Mt Eliza House is three hundred metres from the beach and an hour from the city, the owners were invested in creating a life for their family that was connected to beach and bush while maintaining established connections to the city. Part beach house part suburban home the aim was to create a hybrid of the two combing easy inside outside living with the homely functionality.
The site borders the Earimil Creek Reserve overlooking the Ranelagh Estate, the front third of the site gently slopes to the east and has north facing views of the city and Port Phillip Bay. The bottom two thirds of the site is separated by a cliff to the east of the house leading down to the Earimil Creek at the bottom of the site. The location and orientation of the site meant that north facing bay and city views were possible, a unique vantage point of Port Phillip Bay not found elsewhere.

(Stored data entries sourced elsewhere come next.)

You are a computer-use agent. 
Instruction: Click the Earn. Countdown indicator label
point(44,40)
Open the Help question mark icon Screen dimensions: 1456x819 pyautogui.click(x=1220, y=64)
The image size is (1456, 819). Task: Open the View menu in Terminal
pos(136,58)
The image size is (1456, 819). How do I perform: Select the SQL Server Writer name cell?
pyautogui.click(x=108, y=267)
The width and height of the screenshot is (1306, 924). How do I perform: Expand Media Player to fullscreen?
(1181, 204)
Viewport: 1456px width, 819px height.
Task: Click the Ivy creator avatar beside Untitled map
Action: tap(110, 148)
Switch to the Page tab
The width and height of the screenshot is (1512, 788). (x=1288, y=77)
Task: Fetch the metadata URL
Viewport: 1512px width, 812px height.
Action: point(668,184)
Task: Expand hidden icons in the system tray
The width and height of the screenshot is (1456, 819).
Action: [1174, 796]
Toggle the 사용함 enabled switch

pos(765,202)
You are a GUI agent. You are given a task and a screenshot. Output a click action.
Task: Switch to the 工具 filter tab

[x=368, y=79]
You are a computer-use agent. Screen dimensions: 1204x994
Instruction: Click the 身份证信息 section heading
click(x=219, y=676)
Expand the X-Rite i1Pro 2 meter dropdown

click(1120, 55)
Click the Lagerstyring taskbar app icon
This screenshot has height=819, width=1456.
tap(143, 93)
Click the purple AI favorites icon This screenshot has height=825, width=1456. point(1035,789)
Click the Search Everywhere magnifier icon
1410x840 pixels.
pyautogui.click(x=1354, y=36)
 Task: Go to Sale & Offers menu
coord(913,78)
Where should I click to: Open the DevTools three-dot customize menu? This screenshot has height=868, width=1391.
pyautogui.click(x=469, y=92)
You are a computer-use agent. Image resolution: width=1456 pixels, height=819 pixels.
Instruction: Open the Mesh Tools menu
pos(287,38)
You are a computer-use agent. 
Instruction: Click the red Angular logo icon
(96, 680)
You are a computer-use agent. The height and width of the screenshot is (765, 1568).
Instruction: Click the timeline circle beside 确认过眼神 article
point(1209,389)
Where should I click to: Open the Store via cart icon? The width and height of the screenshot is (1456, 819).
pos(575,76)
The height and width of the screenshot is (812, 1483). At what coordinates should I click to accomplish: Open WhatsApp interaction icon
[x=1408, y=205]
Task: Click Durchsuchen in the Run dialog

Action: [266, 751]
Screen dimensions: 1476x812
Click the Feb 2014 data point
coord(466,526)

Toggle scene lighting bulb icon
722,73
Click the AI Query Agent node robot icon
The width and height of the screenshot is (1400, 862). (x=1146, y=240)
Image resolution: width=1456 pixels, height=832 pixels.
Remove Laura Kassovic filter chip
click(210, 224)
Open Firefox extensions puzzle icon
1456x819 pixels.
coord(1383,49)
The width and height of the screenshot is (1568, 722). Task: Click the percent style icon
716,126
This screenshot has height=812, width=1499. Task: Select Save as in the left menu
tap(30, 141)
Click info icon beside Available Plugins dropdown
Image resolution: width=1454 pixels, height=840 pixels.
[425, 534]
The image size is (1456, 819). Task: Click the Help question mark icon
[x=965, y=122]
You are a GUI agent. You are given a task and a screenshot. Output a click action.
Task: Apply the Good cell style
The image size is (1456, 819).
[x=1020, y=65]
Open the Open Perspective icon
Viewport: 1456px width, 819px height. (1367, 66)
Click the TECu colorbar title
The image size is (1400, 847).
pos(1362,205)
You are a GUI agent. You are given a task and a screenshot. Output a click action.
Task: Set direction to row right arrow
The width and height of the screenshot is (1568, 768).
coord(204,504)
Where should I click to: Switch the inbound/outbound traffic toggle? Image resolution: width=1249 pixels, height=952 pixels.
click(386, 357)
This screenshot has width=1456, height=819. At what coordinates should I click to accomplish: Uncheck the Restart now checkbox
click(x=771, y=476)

The clients have a keen interest in Scandinavian mid-century architecture and design which provided direction for the design and materiality of the home. During the early design phases reference was also made to significant earlier examples of Australian designs that shared similar sensibilities for their connection to site and material palette, namely McGlashan and Everist ‘Fern Tree House’ 1969 and Harry Sidler’s Gissing House’ 1972.
The home follows the contour of the site stepping down from the entry to the lower living level at the far end. Changes in level are defined by concrete blockwork blade walls which run from outside to inside and framing views of surrounding bush and water views of the bay. The roof is conceived as a taut black plane that is draped over the blade walls, the intention being the combination of tent like qualities of roof with cave like attributes of the masonry blade walls. The extension of the walls and coverage of the soffit carefully laid out to provide shading from summer sun to north facing glazing.
Internally the tectonic arrangement of a roof plane placed over blade like wall is clearly legible, with the material palette kept to a minimum, ceilings following the pitch of the roof and the blockwork walls passing beyond glazed openings to the interiors. A timber lined circulation spine leads down from the entry to the main living areas and is naturally lit by adjacent glazing without revealing views to the bay until you arrive in the heart of the house.
A fossil fuel free home with all heating and cooking powered by electric heat pump technologies and highly energy efficient appliances. Thermal mass to floor and walls, in-slab hydronic, ceiling fans and high-performance windows contribute to a comfortable, low energy use thermal environment.